Tech City: Tailor-made job hunting for youngsters
PUBLISHED: 18:30 21 July 2015
Copyright Paul Clarke www.paulclarke.com - pls refer to licence
Described as an ‘eHarmony’ for jobs, a new company that aims to match young people up to potential employers is making waves in the recruitment industry.
Rise-To, started by leading start-up expert, Duncan Cheatle, who is based in Old Street, uses algorithms and data points to connect young people with roles to fit them.
Duncan said: “I think where we are interesting is that we have been working with young people for about five years and employers for 15 years and this platform brings an online dating element to recruitment.
“It is about growing businesses that don’t have employer brands of any sort and young people will mostly have never heard of them. This is a way for them to build an all year round brand on a subscription and interact with young people before even looking to hire them by putting what they are looking for into a system.”
Young people are also able to input their skills and values, and as they are being auto-matched, can see roles that they might not have thought about before.
Duncan said: “It is quick and easy to use, but the other key element is that if a young person does actively apply for a role they like but they are not up to it, we are able to give them direct feedback because we know what is in their profile through data points and algorithms.
“We can see where they have fallen short and what they can to do improve so it’s trying to change the way when young people apply for jobs and never hear back.”
He added: “We also have a range of tests where people can build up and understand their own capabilities. There are tests around creativity, analytical skills and more – and young people can work out and test for themselves how good they are.”
The platform also differs to traditional recruitment agencies as businesses can post up an unlimited number of roles, open days, industry events and other opportunities to connect with young people, after paying a subscription, rather than paying per role.
This is cost-effective and companies lacking the big budgets to do large scale graduate fairs nationally still have access to a pool of relevant talent which is tailored to them.
Duncan said: “There are lots of small agencies which might only hire one young person a year and that would be one opportunity.
“But if they did an open day and ran that twice a year, that is 21 opportunities to lift the aspirations of a handful of kids.

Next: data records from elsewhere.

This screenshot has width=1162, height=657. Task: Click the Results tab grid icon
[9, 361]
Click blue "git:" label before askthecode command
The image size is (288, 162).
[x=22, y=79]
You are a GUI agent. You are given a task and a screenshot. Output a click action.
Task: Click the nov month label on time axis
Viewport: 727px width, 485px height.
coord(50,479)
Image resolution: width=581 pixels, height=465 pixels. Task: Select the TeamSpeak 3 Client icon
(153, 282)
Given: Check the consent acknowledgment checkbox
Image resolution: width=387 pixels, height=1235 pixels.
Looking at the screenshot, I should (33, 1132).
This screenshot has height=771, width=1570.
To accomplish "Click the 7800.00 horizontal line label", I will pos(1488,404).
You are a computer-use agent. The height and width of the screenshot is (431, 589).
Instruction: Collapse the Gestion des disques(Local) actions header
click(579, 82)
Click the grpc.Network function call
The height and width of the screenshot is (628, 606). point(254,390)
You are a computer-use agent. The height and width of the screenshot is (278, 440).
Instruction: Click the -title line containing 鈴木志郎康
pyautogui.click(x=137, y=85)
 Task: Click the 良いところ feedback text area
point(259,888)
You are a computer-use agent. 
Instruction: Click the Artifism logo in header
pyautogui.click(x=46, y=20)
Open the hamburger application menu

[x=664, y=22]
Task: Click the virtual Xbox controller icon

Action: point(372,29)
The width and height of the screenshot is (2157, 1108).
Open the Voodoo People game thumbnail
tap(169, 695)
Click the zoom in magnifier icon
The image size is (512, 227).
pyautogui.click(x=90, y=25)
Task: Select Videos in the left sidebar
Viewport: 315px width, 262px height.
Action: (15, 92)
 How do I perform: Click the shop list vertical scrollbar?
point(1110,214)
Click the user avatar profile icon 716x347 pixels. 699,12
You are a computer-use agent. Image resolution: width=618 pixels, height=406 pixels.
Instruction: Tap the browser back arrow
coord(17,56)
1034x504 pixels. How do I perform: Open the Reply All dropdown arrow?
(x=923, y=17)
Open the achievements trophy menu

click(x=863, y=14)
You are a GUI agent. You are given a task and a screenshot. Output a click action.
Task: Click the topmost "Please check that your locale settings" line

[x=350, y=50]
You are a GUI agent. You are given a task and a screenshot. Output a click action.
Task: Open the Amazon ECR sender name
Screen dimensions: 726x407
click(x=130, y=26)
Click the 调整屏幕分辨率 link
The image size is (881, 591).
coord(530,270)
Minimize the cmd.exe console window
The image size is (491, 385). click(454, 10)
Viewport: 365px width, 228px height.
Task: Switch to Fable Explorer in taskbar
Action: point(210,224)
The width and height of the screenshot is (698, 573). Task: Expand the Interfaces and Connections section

“Another area in which I see considerable growth is around the learning platform. Through their profiles young people can take control of their own futures. We have created a dashboard of tools and ways of improving employability, and the things we curate are scored and graded by employers so young people get a feel for what looks good on their CV and what doesn’t.
“Things have never been more exciting; we are now in recovering economy, much has changed and most of these digital roles are absolutely suited to Generation Y.”